Nel 2012, un’indagine del Comitato centrale dell’Albo degli Autotrasportatori ha evidenzato l’impatto negativo delle inefficienze del sistema italiano di trasporti e logistica sulla competitività delle imprese del settore. In particolare, per effetto del costo elevato di alcune voci (tasse, assicurazioni, carburante, costo del lavoro) e delle bassissime velocità commerciali, le imprese italiane pagano un costo chilometrico medio di 1,579 €, a fronte di 1,455 per l’Austria, 1,407 per la Francia, 1,425 per la Germania, 1,047 per la Polonia, 1,227 per la Slovenia, 1,206 la Spagna, 1,089 per l’Ungheria e 0,887 per la Romania. Il valore italiano risulta quindi superiore quasi del 12% ai costi Francia e Germania, i Paesi con cui il raffronto è più significativo per la competitività delle nostre offerte in ambito europeo; superiamo del 9% e del 29% rispettivamente Austria e Slovenia, che sono le alternative più immediate alle nostre offerte in direzione Est; supera del 42% il costo medio di Ungheria e Polonia, Paesi di quella parte d’Europa di maggiore dimensione produttiva; infine è maggiore del 78% rispetto alla Romania, Paese con il costo minore tra quelli considerati.

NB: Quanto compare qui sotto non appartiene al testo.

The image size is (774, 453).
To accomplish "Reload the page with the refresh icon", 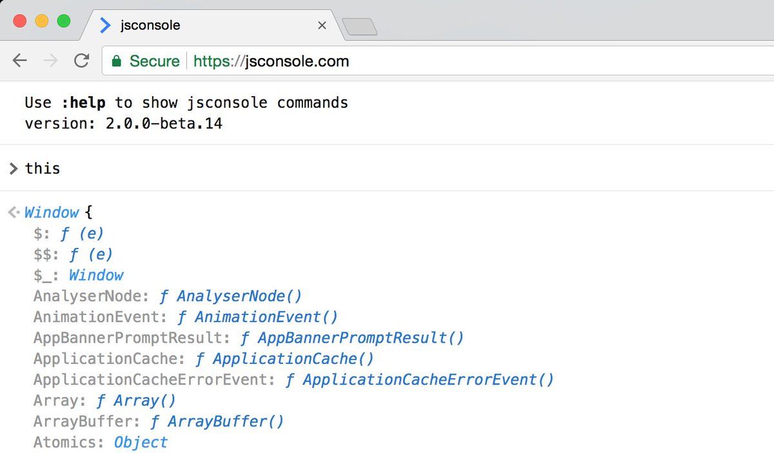I will click(81, 61).
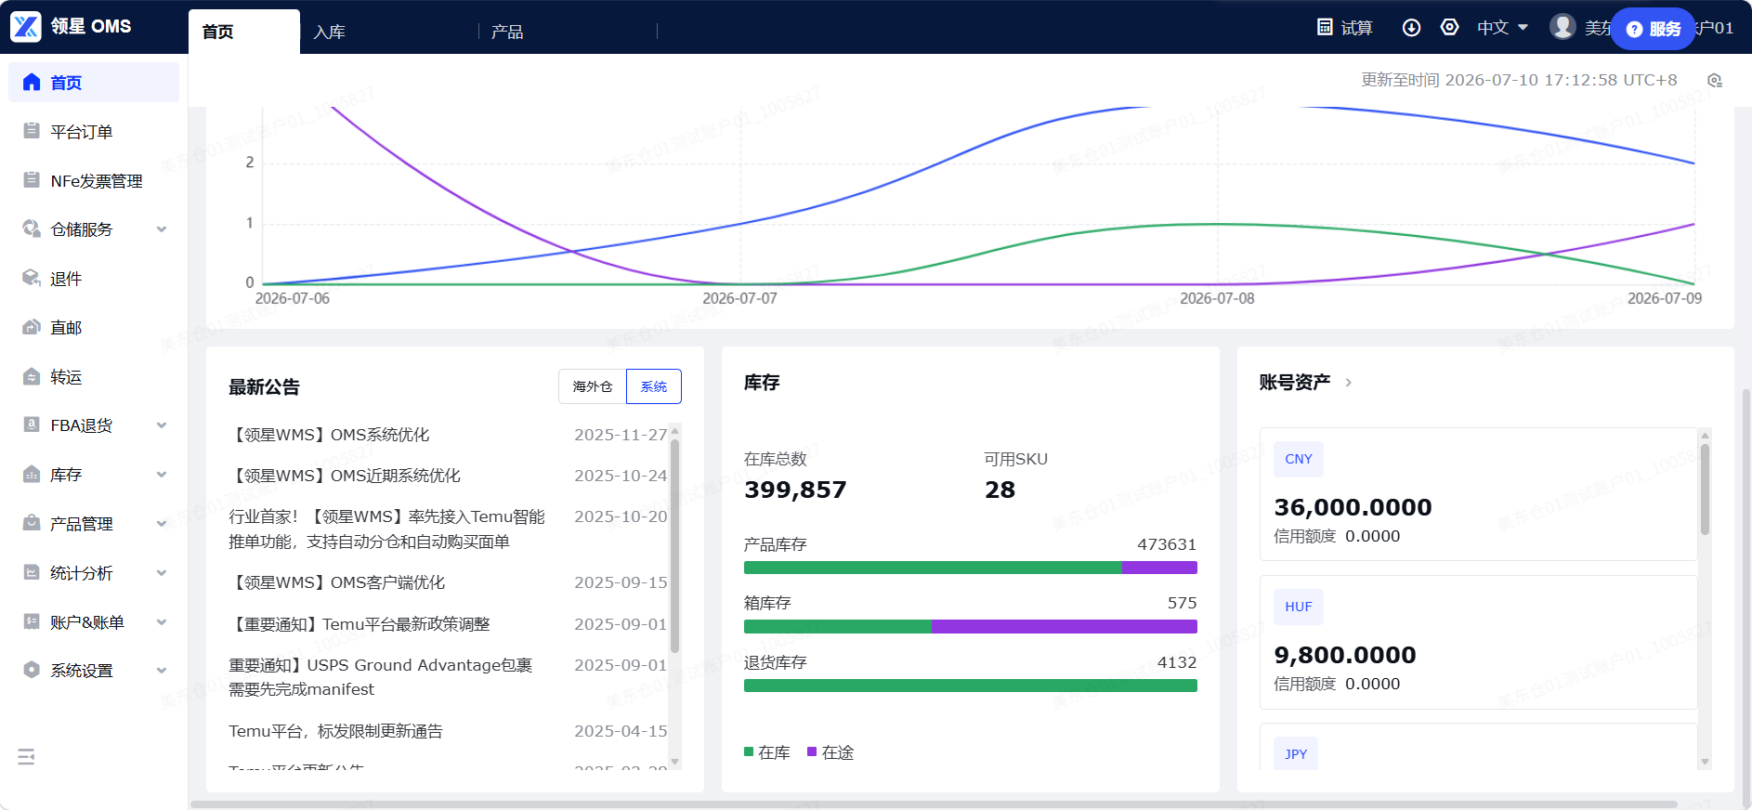Click the refresh icon beside update time
This screenshot has width=1752, height=810.
pos(1715,81)
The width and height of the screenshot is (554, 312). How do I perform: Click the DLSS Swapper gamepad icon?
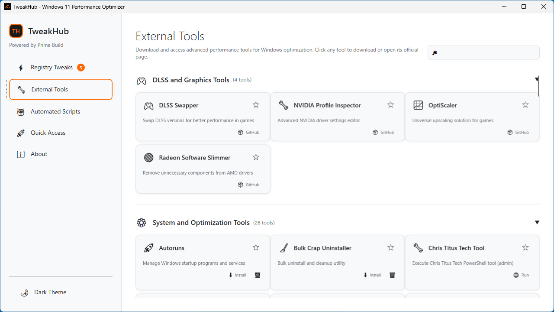point(148,105)
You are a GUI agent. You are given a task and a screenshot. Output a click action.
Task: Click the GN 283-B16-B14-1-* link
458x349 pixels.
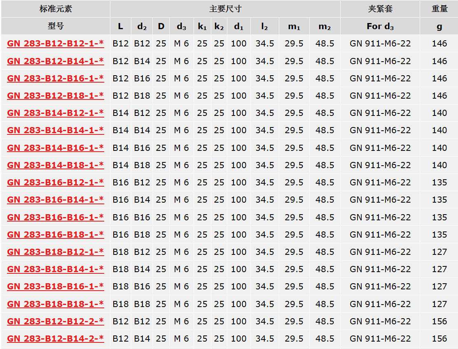tap(55, 199)
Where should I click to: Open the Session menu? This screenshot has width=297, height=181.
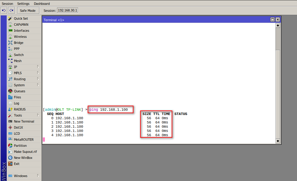[x=7, y=4]
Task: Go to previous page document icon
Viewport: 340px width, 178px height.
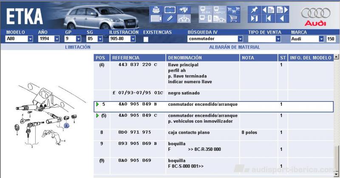Action: [268, 9]
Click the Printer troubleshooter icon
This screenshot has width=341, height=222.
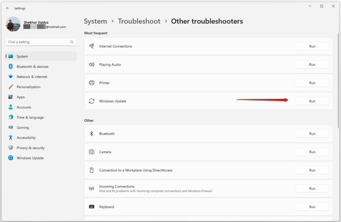(x=92, y=83)
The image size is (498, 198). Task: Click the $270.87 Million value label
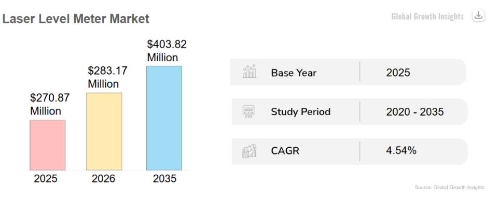pyautogui.click(x=50, y=104)
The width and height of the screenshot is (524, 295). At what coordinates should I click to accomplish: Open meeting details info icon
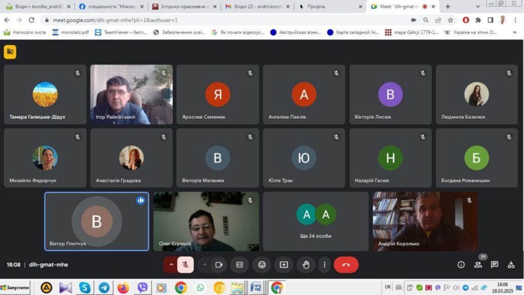click(x=461, y=265)
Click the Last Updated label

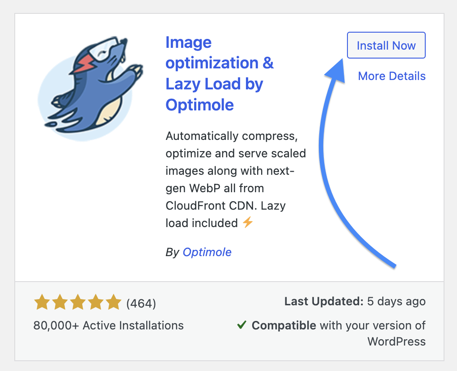[x=324, y=301]
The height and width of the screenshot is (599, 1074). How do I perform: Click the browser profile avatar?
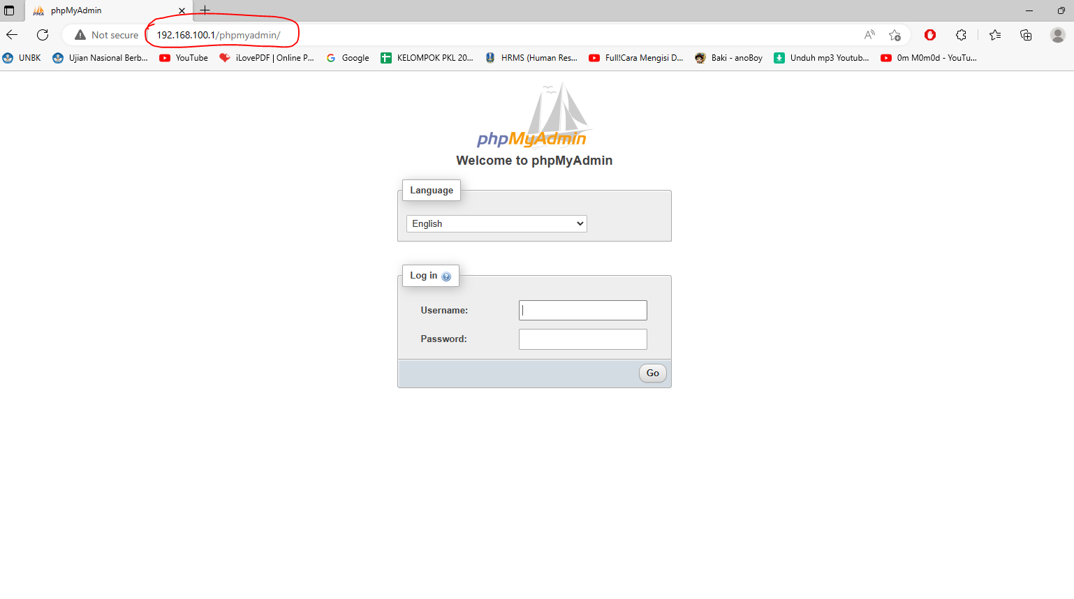pos(1057,34)
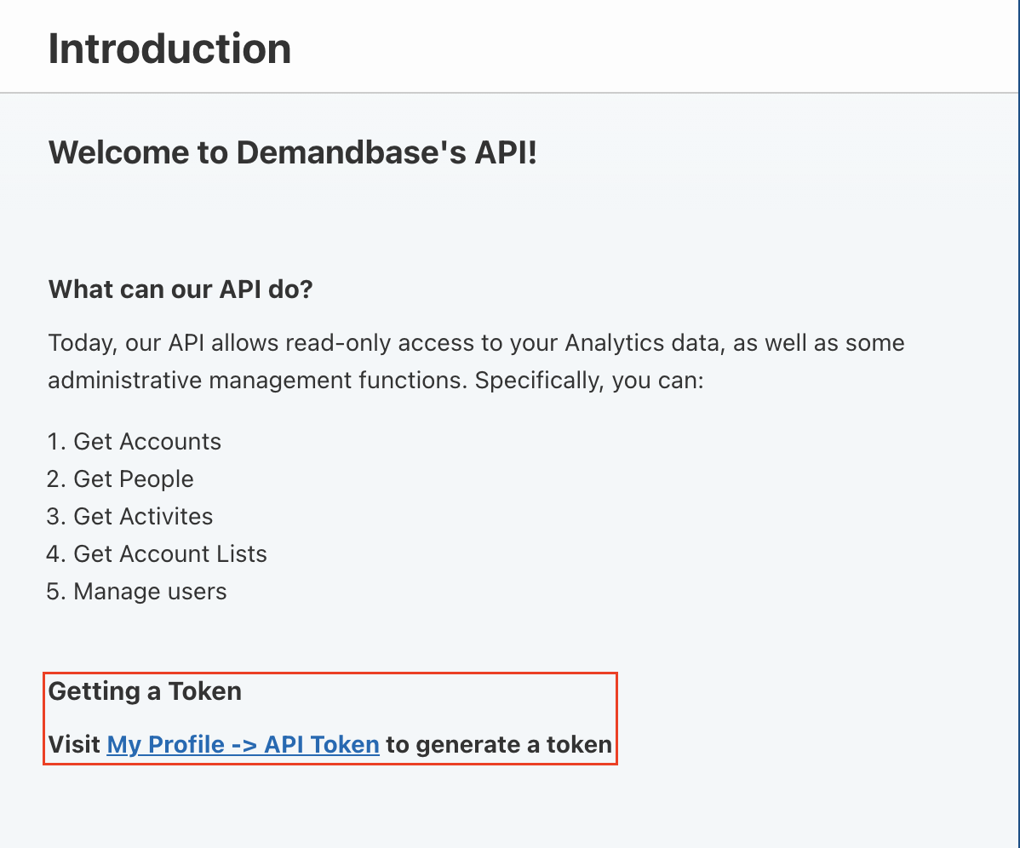This screenshot has width=1020, height=848.
Task: Click the 'What can our API do?' heading
Action: coord(181,289)
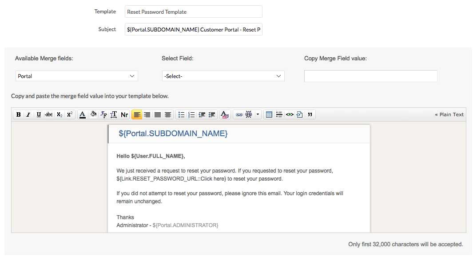Image resolution: width=473 pixels, height=256 pixels.
Task: Open the Available Merge fields dropdown
Action: pyautogui.click(x=76, y=76)
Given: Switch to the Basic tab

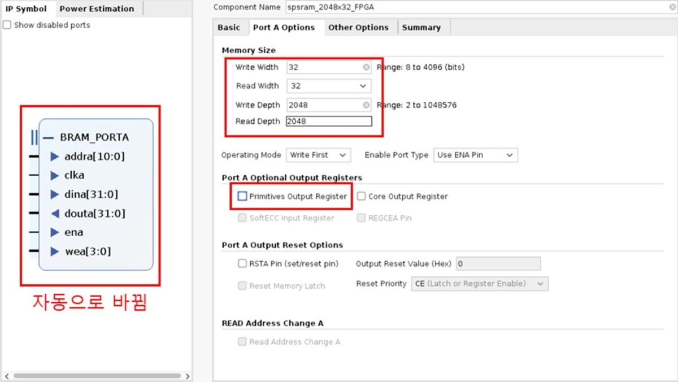Looking at the screenshot, I should (229, 27).
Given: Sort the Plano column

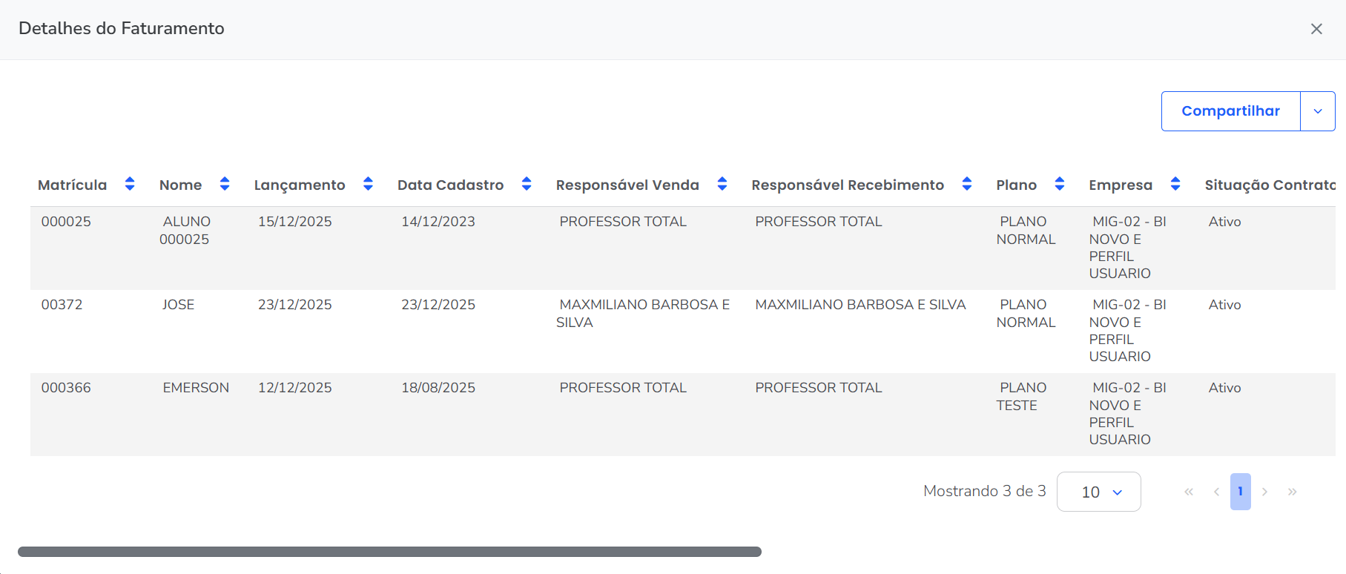Looking at the screenshot, I should (x=1060, y=184).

Se ci si sofferma sul costo del lavoro, impressiona la penalizzazione sofferta dalle imprese italiane rispetto ai Paesi di recente entrata nell’Ue: su un costo annuale di 100 di un conducente italiano, in Slovenia è 71,2, in Ungheria 54,9, in Polonia 46,5, e in Romania 43. Con gli scenari proposti in Europa di un’ulteriore liberalizzazione dei servizi di autotrasporto, attività che per sua natura può essere facilmente riallocata altrove in funzione di migliori condizioni di contesto, l’Italia rischio seriamente la desertificazione del settore.

Sull’accessibilità dell’Italia dal punto di vista delle infrastrutture, la situazione nel 2012 sembrava migliorata, seppur di poco, rispetto al 2010: purtroppo era solo la conseguenza diretta, perversa e negativa della riduzione dei traffici di passeggeri e merci e delle attività economiche, causata dalla crisi Dunque, meno traffico, meno congestione, ma anche meno benessere. Tra il 2000 e il 2012, la politica del “non fare” che caratterizza i nostri governanti aveva determinato un peggioramento dell’accessibilità pari al 5%. Restano, dunque, confermate tutte le debolezze strutturali del sistema dei trasporti italiano. In base a un’elaborazione dell’Ufficio Studi di Confcommercio, se l’accessibilità fosse rimasta ai livelli del 2000, nel 2012 si sarebbe registrato un Pil più elevato di circa 4 miliardi di euro!

La perdita di accessibilità in questi dodici anni è costata quindi al nostro Paese complessivamente 24 miliardi di euro di Pil, sommando le perdite annuali nell’intero periodo. Da questo punto di vista è impietoso anche il confronto con i principali concorrenti europei, in primis la Germania. Con i livelli di accessibilità tedeschi, il nostro Pil nel 2012 sarebbe stato più elevato di 20 miliardi di euro (+1,3% rispetto al dato effettivo). Se nel periodo 2001-2012 il nostro Paese avesse attuato politiche di miglioramento dell’accessibilità tali da allinearlo ai livelli tedeschi, l’incremento del Pil italiano sarebbe stato di 120 miliardi di euro. Insomma, per fare Pil basterebbe muoversi un po’, ma la classe politica italiana preferisce parlarsi addosso e tramare in crisi di governo grottesche e fratricide.